The court, however, denied giving any prima facie interim relief to the candidates
The orders dated 24th March, 2020 and 15th April, 2020, issued by the MHA, are, in my view, really tangential to the issue at hand. There is a qualitative and quantitative difference between functioning of hospitals and imparting of training to DNB/FNB students therein. Functioning of hospitals, during the period of the COVID lockdown, or during the currency, in the country, of the COVID pandemic itself cannot, obviously, be equated with the manner in which hospitals function at other times. It is a matter of common knowledge that several hospitals have had to discontinue their normal activities and restrict their activities to treatment of COVID patients, with many hospitals - such as the Trauma Centre, AIIMS and LNJP Hospital – being designated as dedicated COVID Hospitals. Moreover, the workload on doctors, during the period of the present COVID pandemic, even cannot remotely be compared with the workload being handled by them in normal times. The mere facts that hospitals and medical establishments continue to functioning during the COVID pandemic, therefore, does not, ipso facto, lead to the conclusion that training of DNB residents is not adversely impacted, or belie the averment, to that effect, as contained in the impugned public notice, dated 4th April, 2020.
The court was also not convinced of the fact that DNB/FNB training was not adversely impacted
It is not possible for this Court, as a writ court, to return a finding that there is, in fact, no adverse impact on training of DNB/FNB students merely because, even during the currency of the COVID pandemic, hospitals continue to function. The extent to which imparting of training to DNB and FNB students stands impacted by the COVID-2019 crisis, and the altered workload and manner of functioning of hospitals during the currency thereof, is entirely within the province of knowledge of the respondents. There is no reason for this Court to believe that the respondents are, without any justification, averring, in the impugned Public Notice, that the exercise of imparting of training to DNB and FNB students stands impacted during the COVID-2019 pandemic, and the crisis that has arisen as a consequence thereof.

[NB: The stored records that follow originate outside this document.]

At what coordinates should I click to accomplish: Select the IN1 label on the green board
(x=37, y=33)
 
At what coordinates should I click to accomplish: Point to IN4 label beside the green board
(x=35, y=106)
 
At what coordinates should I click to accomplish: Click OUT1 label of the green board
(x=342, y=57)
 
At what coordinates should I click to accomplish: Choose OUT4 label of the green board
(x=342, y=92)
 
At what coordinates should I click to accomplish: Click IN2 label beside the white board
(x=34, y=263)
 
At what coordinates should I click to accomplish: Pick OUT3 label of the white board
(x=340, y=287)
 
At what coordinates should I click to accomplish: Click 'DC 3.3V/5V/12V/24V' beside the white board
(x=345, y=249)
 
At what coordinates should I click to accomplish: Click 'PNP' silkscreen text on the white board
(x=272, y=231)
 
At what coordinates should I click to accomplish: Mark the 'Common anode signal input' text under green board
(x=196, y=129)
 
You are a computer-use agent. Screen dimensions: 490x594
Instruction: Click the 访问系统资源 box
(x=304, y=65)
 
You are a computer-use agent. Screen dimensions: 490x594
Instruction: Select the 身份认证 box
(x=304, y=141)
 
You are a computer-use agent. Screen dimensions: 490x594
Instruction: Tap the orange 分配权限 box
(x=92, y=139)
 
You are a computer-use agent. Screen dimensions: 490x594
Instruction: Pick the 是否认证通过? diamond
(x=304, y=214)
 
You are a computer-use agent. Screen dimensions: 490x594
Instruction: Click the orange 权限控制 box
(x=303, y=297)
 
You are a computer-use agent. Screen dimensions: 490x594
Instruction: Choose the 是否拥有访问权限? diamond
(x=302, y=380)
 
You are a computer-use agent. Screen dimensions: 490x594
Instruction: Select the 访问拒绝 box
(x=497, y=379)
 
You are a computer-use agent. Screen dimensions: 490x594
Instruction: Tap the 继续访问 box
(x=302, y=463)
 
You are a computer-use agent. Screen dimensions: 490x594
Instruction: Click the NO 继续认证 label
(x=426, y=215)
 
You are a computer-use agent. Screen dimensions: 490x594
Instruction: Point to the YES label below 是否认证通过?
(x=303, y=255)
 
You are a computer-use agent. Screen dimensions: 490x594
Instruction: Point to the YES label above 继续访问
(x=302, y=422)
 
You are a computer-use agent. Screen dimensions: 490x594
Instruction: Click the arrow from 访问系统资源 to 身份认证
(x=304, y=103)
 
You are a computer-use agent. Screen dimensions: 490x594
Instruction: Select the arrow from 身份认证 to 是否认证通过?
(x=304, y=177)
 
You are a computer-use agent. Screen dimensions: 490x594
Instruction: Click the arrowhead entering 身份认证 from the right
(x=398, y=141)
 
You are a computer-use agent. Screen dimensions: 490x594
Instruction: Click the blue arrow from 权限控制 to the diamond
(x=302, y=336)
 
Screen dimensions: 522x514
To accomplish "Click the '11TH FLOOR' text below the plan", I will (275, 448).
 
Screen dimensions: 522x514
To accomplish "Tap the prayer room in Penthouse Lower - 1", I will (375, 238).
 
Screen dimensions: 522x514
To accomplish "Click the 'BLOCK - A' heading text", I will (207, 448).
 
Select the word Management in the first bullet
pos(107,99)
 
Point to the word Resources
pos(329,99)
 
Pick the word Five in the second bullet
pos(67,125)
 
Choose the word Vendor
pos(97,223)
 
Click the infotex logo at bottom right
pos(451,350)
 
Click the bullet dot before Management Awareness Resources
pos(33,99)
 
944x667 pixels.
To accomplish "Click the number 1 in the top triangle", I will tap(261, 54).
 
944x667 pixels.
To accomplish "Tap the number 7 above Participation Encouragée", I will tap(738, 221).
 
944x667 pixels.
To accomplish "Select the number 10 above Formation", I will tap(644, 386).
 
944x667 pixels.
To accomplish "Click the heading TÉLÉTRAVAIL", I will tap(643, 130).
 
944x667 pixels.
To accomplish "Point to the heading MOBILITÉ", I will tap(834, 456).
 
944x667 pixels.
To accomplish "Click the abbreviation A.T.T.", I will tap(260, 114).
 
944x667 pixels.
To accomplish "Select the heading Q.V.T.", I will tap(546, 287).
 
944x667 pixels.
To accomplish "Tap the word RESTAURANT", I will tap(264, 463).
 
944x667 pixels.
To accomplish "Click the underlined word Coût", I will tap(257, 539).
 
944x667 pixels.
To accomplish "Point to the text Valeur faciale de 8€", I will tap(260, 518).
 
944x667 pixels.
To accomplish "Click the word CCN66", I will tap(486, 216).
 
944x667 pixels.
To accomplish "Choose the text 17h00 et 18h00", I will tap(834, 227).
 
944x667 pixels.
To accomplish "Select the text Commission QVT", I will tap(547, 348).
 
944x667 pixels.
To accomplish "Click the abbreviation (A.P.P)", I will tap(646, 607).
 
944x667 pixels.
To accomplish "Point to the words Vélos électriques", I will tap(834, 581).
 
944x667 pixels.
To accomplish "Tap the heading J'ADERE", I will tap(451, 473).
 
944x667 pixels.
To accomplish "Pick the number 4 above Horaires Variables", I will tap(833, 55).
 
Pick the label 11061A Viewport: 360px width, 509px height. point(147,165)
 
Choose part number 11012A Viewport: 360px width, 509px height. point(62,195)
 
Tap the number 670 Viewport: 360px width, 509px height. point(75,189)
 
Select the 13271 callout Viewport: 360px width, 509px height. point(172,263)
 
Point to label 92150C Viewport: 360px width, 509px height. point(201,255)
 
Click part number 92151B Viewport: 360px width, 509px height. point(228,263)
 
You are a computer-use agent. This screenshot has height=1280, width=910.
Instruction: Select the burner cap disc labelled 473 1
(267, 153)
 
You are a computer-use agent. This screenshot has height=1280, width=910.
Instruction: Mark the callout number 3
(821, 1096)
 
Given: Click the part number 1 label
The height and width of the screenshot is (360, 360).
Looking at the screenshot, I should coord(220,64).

The court prima-facie also rejected the other arguments put forward by the petitioner, noting that the respondents are able to satisfy this Court that the impugned Public Notice was issued on legitimate grounds, no plea of adverse discrimination can further the cause of the petitioner. The court also noted that if it allowed the petitioners' training to be completed and they leave the hospitals, there will be an exodus of 3156 doctors, which could adversely impact the treatment of patients, COVID sufferers and otherwise, during the currency of the present pandemic
In view of the above discussion, while I am of the opinion that given the pan-India impact of the impugned Public Notice, it would be appropriate to seek a response from the respondents, to the writ petition, no case for grant of any ad interim relief, ex parte or otherwise, is made out. It cannot be said that, in view of the above - discussion, a clear prima facie case, justifying issuing any interim injunction, has been made out by the petitioners. Nor, in view of the fact that the conclusion of training of the petitioners has merely been extended, can it be contended that the petitioners would suffer any irreparable loss, were injunction as sought not to be granted. Further, given the necessity for optimum availability of doctors during the present COVID pandemic, and bearing in mind the interests patients, the balance of convenience would also militate against grant of interim relief to the petitioners.